● TASK INSTRUCTIONS:
Arrange every line of the entries below as a numbered list, skipping any blank lines. Leave the pictures out of your answer.

● DATA RECORDS:

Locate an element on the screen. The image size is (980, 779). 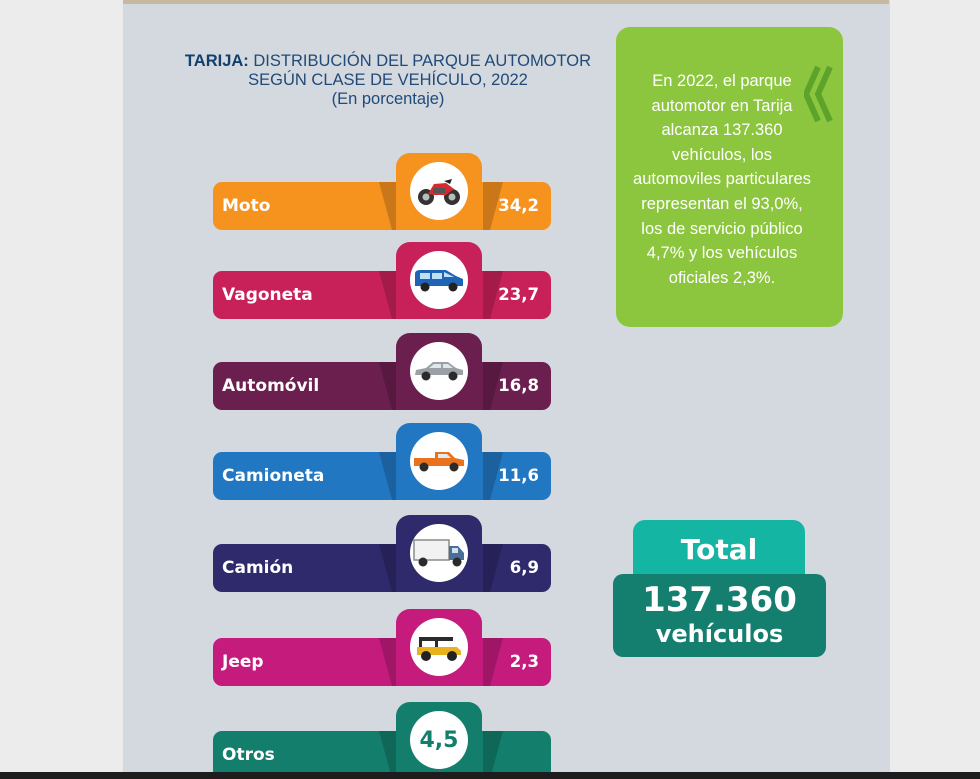
bar-label-moto: Moto is located at coordinates (246, 206).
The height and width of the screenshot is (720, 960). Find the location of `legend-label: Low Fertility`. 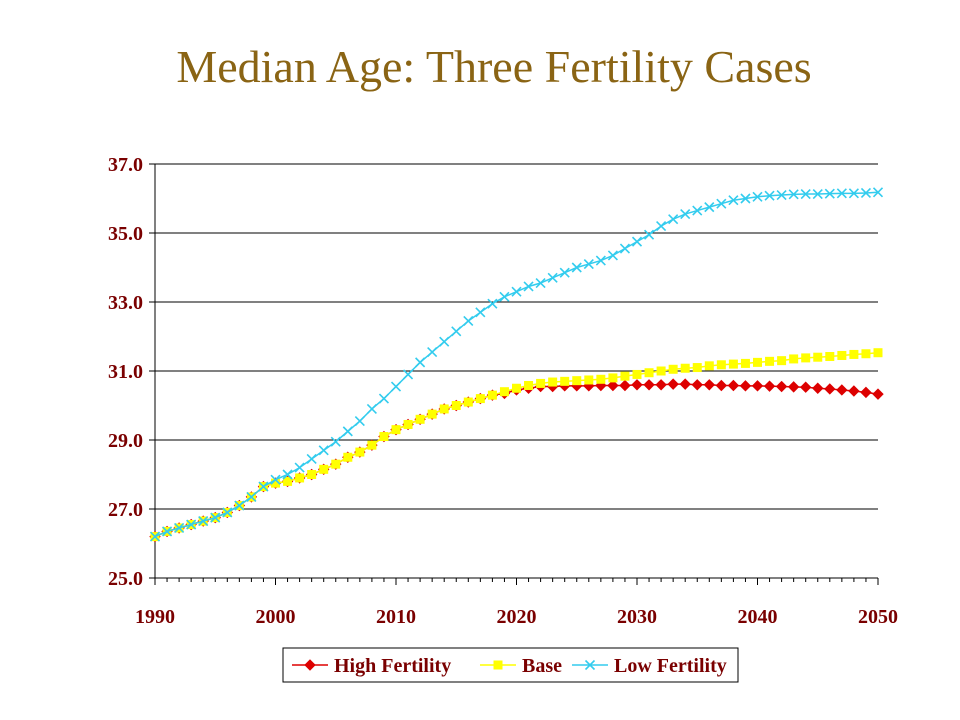

legend-label: Low Fertility is located at coordinates (670, 666).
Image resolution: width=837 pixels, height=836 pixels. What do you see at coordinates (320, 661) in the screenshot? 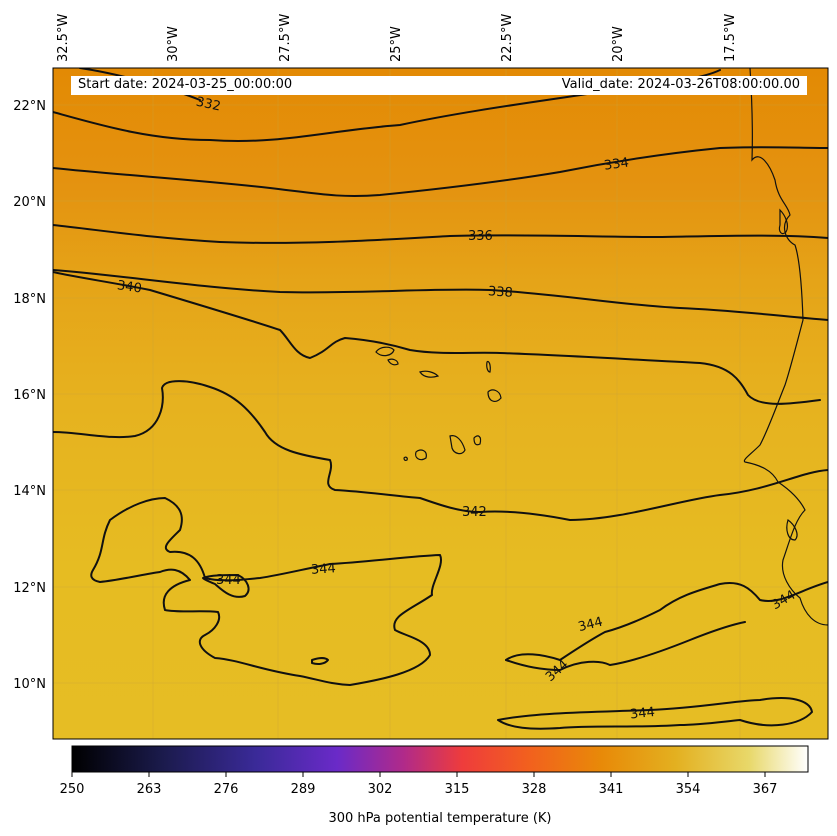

● ANSWER FOR THE TASK:
1. Locate an element on the screen. The image size is (980, 779). 
2. bar-label-moto: Moto is located at coordinates (246, 206).
3. The height and width of the screenshot is (720, 960). Find the location of `legend-label: Low Fertility`. 
4. legend-label: Low Fertility is located at coordinates (670, 666).
5. Image resolution: width=837 pixels, height=836 pixels. What do you see at coordinates (320, 661) in the screenshot? 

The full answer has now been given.